Below are some records; give them all again exactly, but not the pictures.

=-=-=-=-=

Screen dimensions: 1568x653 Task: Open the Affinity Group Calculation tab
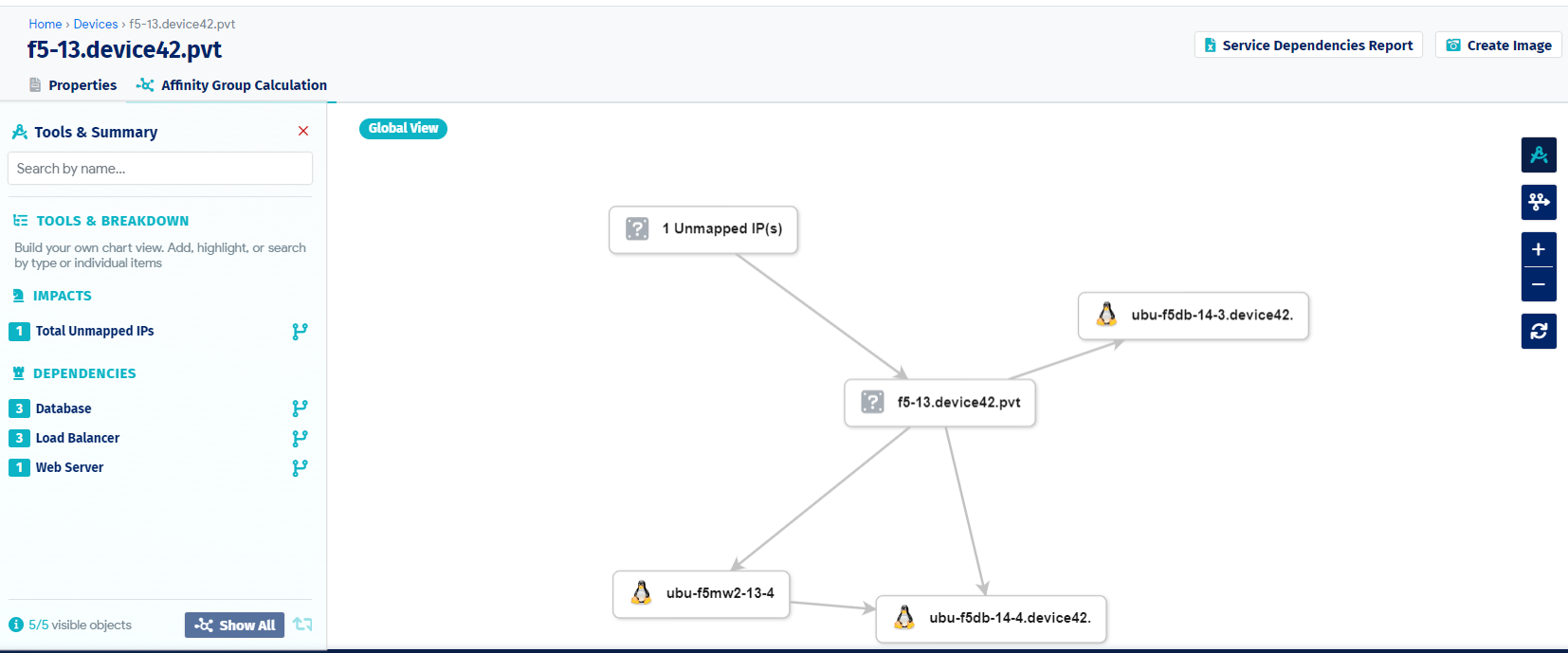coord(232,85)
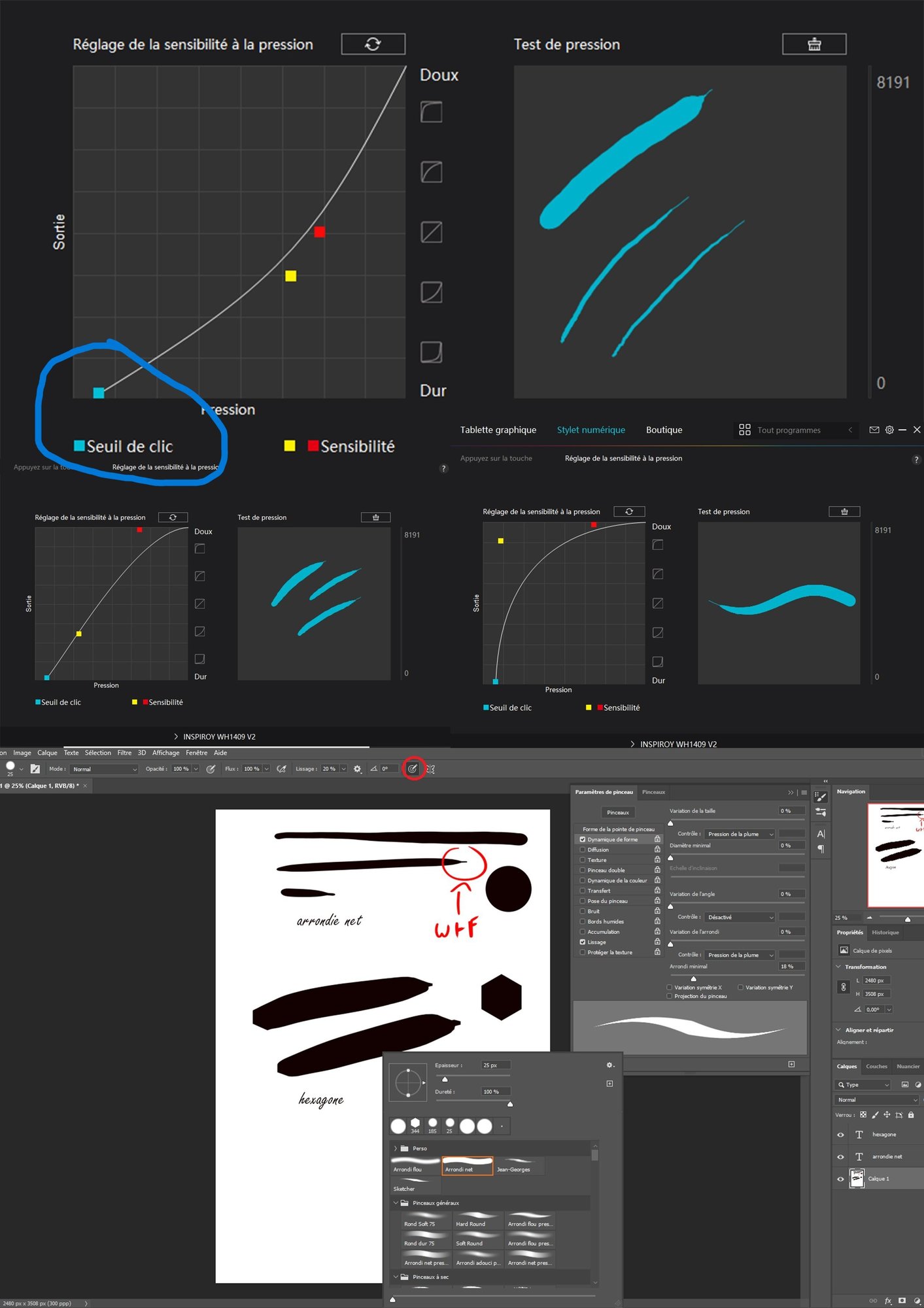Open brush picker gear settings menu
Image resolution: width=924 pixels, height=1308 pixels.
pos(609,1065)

=-=-=-=-=

• **PROBLEM SOLUTION**:
Screen dimensions: 1568x653 Task: Open the Affinity Group Calculation tab
coord(232,85)
Open brush picker gear settings menu
Image resolution: width=924 pixels, height=1308 pixels.
pos(609,1065)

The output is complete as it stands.